* [DATA FOR THE TASK]:
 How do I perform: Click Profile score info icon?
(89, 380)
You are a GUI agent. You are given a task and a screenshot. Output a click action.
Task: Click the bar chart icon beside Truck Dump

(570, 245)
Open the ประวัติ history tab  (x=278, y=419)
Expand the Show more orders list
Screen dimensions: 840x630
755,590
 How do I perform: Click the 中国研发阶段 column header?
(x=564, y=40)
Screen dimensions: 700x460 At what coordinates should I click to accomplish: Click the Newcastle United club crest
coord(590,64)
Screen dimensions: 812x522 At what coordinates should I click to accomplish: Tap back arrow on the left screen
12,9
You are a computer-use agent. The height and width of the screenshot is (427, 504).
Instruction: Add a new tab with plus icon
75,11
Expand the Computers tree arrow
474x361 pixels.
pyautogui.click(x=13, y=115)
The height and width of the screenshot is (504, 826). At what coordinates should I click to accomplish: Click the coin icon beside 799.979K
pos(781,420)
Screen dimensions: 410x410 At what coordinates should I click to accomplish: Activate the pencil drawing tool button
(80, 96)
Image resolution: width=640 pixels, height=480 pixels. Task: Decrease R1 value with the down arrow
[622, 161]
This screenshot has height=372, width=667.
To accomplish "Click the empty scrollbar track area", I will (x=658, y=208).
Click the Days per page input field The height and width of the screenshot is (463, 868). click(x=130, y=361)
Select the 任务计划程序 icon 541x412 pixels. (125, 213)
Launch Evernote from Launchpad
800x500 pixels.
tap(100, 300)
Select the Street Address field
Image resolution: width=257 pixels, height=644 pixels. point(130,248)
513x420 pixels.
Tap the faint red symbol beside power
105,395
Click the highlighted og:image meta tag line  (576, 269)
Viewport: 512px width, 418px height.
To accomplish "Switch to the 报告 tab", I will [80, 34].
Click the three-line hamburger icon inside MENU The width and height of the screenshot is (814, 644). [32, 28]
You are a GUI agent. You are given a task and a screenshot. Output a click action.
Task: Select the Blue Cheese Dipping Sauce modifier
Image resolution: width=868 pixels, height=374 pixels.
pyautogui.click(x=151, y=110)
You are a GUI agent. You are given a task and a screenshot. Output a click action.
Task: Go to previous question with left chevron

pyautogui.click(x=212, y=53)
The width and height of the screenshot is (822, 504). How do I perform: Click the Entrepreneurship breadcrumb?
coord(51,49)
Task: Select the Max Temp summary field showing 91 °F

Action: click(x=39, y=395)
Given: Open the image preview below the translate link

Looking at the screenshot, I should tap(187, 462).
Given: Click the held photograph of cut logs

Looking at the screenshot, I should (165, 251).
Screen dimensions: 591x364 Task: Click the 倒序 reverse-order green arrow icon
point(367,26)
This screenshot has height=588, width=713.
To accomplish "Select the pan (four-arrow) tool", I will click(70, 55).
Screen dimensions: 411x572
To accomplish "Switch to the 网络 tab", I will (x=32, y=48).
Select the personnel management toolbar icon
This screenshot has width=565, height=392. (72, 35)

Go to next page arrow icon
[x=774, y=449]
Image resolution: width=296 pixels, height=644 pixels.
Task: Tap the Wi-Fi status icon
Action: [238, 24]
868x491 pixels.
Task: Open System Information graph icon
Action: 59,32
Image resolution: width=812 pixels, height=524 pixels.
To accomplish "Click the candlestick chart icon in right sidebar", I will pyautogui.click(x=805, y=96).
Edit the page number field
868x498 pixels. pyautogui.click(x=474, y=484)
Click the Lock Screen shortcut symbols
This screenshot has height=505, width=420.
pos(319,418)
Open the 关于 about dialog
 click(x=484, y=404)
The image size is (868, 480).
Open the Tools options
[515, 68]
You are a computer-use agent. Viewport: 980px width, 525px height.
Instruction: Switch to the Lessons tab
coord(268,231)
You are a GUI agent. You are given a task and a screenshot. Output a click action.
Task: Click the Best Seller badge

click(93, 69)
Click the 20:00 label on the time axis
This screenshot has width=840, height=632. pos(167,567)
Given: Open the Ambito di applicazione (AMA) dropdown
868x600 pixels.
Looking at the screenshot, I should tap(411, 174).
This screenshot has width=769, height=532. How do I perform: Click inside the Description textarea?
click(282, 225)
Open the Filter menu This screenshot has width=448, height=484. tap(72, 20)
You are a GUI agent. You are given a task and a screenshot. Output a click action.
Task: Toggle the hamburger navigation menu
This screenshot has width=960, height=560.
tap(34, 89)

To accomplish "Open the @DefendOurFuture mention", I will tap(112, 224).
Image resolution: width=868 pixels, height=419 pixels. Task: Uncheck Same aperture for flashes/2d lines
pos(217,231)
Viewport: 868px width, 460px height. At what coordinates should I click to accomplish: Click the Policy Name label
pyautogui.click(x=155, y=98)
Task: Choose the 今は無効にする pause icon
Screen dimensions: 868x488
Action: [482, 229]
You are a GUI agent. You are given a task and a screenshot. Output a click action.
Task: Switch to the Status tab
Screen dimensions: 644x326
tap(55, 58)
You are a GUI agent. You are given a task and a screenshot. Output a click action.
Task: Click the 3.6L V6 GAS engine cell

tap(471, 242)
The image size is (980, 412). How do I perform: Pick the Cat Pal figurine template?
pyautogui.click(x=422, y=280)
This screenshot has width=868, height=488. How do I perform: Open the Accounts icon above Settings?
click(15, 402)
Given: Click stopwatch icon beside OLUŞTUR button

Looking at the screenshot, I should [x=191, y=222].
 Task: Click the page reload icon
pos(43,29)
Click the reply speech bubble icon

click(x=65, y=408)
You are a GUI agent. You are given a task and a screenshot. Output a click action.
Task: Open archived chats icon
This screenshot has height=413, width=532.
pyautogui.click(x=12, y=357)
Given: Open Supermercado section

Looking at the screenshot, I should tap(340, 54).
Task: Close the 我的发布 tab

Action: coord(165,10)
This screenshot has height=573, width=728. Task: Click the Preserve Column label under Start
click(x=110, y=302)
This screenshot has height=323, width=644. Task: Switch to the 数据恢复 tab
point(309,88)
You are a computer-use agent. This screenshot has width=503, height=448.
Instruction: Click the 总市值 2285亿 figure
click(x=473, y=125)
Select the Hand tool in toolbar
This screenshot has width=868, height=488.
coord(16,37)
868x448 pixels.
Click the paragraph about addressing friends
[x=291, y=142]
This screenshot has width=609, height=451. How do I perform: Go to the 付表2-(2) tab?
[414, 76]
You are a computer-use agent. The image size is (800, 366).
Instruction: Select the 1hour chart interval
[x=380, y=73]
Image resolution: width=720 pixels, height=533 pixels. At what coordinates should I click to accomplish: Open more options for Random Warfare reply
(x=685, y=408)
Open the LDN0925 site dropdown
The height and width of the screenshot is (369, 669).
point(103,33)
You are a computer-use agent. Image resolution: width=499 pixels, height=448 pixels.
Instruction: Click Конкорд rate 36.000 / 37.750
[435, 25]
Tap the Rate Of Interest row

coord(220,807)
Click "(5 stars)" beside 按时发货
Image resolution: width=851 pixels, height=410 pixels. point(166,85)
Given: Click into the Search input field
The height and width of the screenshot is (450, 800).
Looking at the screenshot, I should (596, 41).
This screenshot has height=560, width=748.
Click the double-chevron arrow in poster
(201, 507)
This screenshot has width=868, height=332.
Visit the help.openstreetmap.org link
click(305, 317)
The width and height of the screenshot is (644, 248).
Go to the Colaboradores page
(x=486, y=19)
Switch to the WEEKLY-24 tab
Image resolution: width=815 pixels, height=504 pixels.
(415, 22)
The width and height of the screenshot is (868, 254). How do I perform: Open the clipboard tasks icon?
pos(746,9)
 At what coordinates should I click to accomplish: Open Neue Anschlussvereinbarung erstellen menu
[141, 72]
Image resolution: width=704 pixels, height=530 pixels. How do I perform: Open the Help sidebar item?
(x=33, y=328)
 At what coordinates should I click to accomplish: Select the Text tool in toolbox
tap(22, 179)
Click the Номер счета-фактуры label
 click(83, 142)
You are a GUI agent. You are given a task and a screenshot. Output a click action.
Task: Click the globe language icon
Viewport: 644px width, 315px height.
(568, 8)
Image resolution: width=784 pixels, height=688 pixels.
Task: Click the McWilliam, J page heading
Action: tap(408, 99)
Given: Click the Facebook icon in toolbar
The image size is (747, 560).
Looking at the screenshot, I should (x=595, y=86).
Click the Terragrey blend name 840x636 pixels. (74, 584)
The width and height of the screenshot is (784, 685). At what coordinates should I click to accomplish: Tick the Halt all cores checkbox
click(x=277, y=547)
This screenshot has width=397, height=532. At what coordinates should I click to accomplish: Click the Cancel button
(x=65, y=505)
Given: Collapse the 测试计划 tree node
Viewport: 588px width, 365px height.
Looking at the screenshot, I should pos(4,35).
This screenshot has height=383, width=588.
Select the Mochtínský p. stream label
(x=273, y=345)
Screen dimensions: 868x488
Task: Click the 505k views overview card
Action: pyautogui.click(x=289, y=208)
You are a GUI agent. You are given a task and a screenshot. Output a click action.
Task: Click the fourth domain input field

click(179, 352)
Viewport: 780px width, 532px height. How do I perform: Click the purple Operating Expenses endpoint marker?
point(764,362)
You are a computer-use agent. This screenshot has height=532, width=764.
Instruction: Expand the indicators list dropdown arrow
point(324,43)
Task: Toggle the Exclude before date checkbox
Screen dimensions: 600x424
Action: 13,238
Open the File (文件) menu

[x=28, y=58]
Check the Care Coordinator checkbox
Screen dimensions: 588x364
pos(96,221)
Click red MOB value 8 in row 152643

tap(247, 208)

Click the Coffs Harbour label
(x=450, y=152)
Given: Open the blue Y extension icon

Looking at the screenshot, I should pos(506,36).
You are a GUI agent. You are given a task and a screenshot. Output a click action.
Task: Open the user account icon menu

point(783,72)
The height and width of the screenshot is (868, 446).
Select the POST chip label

* [EXERCISE AIM]: All lines in the records that contain "Toggle" are to be copied and returned.

* [ANSWER TO THIS TASK]:
Task: Toggle the hamburger navigation menu
Task: Toggle the Exclude before date checkbox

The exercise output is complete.